** Opening Data for the task block **
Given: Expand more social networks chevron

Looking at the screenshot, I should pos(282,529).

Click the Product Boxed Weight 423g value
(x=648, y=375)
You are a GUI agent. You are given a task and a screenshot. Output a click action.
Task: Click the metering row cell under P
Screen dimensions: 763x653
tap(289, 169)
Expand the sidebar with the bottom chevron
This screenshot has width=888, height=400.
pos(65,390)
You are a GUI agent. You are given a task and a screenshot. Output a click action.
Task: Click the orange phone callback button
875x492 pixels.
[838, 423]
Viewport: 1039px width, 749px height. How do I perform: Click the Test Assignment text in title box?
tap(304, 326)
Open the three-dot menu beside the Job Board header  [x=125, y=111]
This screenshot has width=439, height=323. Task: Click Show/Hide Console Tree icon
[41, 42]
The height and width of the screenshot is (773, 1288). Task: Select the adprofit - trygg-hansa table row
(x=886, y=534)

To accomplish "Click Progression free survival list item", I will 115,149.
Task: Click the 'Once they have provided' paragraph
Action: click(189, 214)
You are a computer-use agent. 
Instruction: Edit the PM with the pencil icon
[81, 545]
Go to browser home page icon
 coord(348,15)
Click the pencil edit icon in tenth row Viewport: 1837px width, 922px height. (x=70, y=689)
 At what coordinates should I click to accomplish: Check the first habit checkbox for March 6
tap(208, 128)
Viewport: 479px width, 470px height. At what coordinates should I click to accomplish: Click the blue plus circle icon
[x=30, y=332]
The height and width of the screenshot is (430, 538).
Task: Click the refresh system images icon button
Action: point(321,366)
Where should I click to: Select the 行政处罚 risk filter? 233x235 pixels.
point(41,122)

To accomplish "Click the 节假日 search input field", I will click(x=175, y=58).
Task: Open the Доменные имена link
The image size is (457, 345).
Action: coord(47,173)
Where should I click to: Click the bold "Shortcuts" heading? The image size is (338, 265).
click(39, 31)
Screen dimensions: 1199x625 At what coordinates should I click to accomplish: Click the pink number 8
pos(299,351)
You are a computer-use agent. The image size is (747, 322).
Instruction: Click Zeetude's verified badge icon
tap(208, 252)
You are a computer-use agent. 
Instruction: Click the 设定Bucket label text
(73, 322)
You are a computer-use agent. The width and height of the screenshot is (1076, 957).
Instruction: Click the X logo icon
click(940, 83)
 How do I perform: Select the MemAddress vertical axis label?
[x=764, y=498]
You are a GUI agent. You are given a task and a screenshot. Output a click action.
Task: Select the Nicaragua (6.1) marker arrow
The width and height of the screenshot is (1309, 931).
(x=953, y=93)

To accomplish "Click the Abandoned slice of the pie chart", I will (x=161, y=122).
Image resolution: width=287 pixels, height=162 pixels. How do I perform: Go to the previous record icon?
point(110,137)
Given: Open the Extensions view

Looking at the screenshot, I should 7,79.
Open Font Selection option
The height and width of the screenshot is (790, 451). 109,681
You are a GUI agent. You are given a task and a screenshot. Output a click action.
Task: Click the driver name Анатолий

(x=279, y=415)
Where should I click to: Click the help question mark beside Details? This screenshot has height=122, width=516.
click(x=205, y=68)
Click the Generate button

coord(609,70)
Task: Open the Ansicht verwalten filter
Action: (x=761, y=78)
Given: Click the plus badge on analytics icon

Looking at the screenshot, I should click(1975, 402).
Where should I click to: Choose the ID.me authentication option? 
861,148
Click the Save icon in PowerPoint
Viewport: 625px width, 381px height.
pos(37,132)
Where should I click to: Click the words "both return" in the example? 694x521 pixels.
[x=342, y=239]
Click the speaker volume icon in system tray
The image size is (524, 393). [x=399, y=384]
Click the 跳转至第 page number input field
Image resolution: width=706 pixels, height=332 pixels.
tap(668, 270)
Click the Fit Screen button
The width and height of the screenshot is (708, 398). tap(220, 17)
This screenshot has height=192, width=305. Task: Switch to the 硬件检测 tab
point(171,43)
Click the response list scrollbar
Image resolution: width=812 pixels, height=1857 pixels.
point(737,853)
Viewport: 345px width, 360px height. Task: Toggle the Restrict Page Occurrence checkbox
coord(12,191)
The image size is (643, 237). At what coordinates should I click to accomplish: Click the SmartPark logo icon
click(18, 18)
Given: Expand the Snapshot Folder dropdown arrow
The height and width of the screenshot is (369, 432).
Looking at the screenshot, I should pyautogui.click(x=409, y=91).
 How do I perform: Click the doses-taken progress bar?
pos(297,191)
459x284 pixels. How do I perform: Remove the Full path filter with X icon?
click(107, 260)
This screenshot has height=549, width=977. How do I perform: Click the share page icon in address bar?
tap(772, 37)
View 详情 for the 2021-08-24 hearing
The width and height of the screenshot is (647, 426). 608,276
** Closing Data for the task block **
Copy every line in the records above that contains the word "arrow".

> **Solution to the problem**
Task: Select the Nicaragua (6.1) marker arrow
Given: Expand the Snapshot Folder dropdown arrow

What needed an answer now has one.